YOUR TASK
When the line containing "Task: Click the location pin icon under UCAS" appears in the listing below, set it down along with each later line through the end, exactly as written, and nothing before it.

※

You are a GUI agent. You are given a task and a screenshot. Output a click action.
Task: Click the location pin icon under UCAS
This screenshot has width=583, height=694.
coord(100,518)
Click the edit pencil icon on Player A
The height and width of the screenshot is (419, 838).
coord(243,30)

※

RESPONSE BELOW
Task: Click the location pin icon under UCAS
This screenshot has width=583, height=694.
coord(100,518)
Click the edit pencil icon on Player A
The height and width of the screenshot is (419, 838).
coord(243,30)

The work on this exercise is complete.